Ильдаром звали маминого младшего брата. В отличие от моей мамы, невысокой пухленькой брюнетки, чью национальность с виду определить было довольно сложно, он был типичным татарином, с характерными скулами и разрезом глаз. Тата Римма не то, чтобы имела что-то против Ильдара, но мое сходство с ним означало для нее одно – внучка родилась татаркой. Что скажет на это многочисленная армянская родня, друзья и знакомые? Брак сына с разведенной женщиной другой национальности и даже веры она уже как-то приняла, но ребенок непривычной для всех внешности? «Что делать, татарка так татарка, моя же внучка, наша же кровь!» – всю дорогу успокаивала себя Тата Римма.

Едва войдя в квартиру и наспех поздоровавшись с невесткой, Тата Римма сразу устремилась к детской кроватке, посмотреть на внучку.

Папа подошел к кроватке вместе с ней и расплылся в широкой улыбке в ожидании бурной реакции матери.

Из кроватки на нее своими огромными карими глазами из-под длинных черных ресниц смотрела маленькая девочка, точная копия ее сына в детстве. Даже черные кудряшки, обрамлявшие детское розовое личико, были точь-в-точь как у него. Шелковые.

– Уфффф! – с облегчением выдохнула Тата Римма и ткнула сына в бок: – Да это же наш Гевуш! Это же маленький Гевуш! Какая красавица у нас родилась! Красавица! Наша!

Теперь можно было спокойно разбирать корзины, садиться за стол и отмечать рождение внучки.

Когда приезжала в гости Тата Римма, кухня предоставлялась в ее полное распоряжение. Она сняла пальто, умылась с дороги и пошла доставать гостинцы и хозяйничать.

Глава 3. Дом на Северной улице

Первые четыре месяца моей жизни прошли в старом бревенчатом доме на улице Зеленая. Она и в самом деле была зеленой. По обе стороны улицы стояли небольшие одноэтажные домики, утопавшие в зелени ярких цветов и старых тенистых деревьев. К началу лета вся улица наполнялась ароматом роз и пионов, а к осени была сплошь усыпана желтой и красной листвой.

После отъезда Таты Риммы домой в Ереван жизнь семьи вошла в свою привычную колею. Мама целыми днями хлопотала по хозяйству, папа пропадал на работе, я спала себе в новенькой красивой коляске во дворе под старой яблоней и дышала природой.
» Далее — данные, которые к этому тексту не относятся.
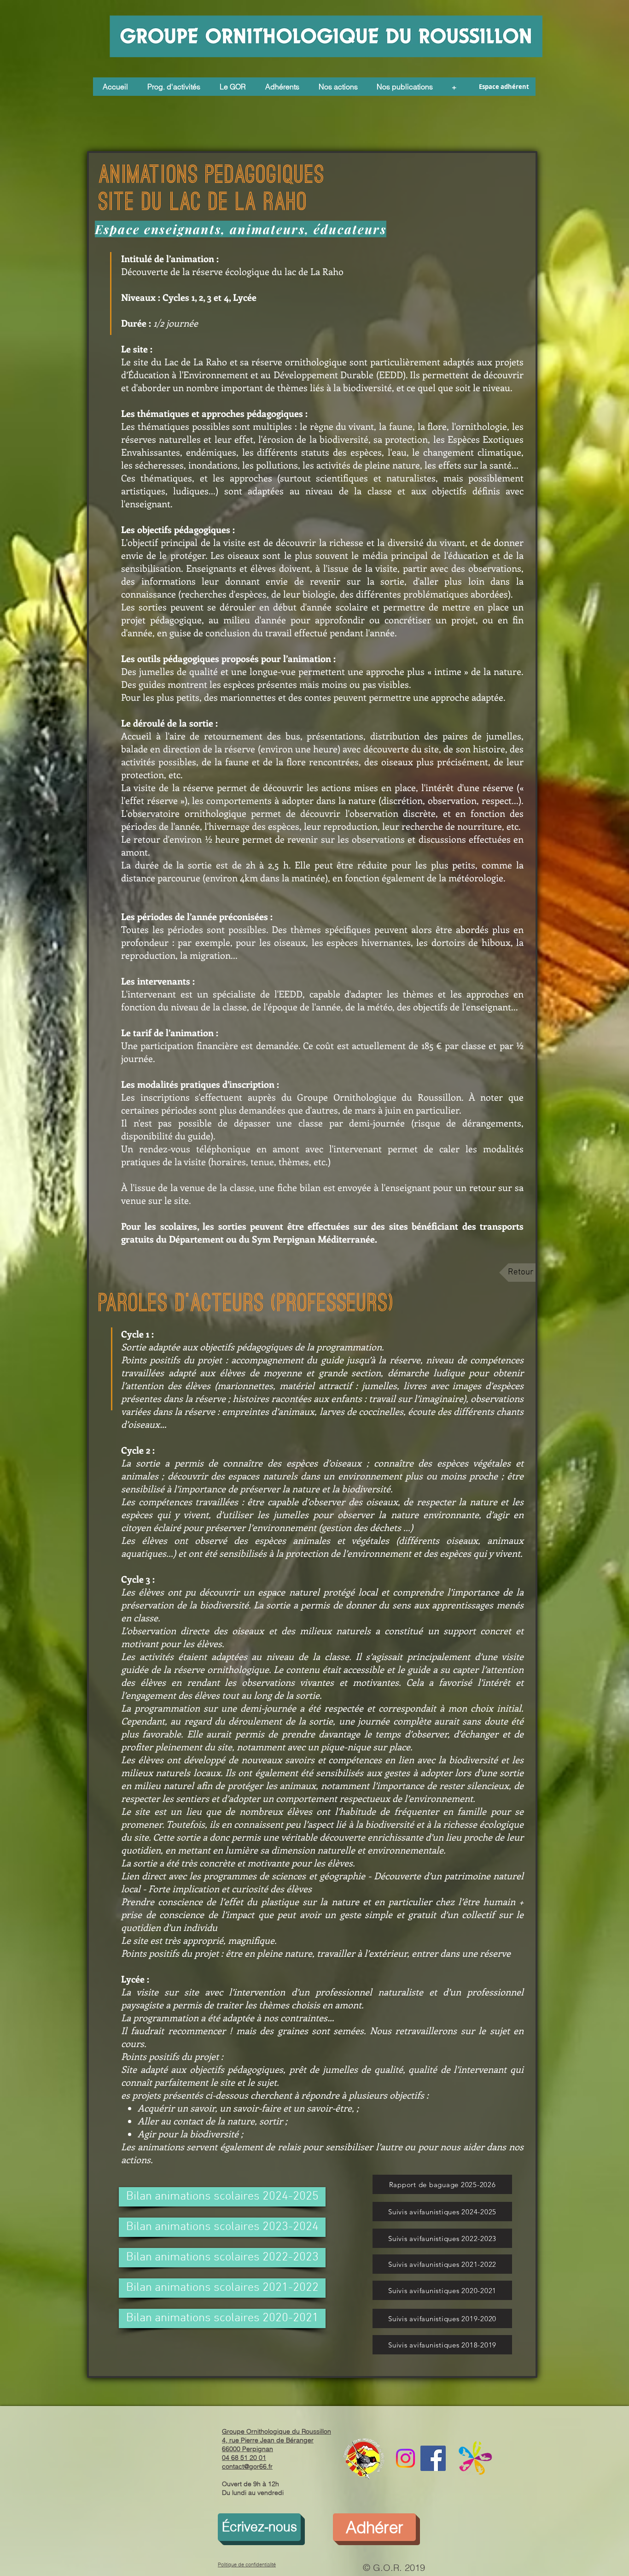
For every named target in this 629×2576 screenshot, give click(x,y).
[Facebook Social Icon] (433, 2458)
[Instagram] (405, 2458)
А к зиме мы переехали. Позади остались длинные летние ночи: стрекот сверчка, жившего под сенями, крики соседского петуха на рассвете, бревна, уложенные ровной стопкой у стены дома и укрытые брезентом на случай непогоды; тихие осенние вечера: монотонное завывание ветра, стук дождя в окна и треск сухих поленьев в русской печи, скрип половиц деревянного пола под ногами, желтые занавески на окнах, мохнатый плед в желтую и коричневую полоску на кровати, серые алюминиевые ведра с водой из колонки в холодных сенях…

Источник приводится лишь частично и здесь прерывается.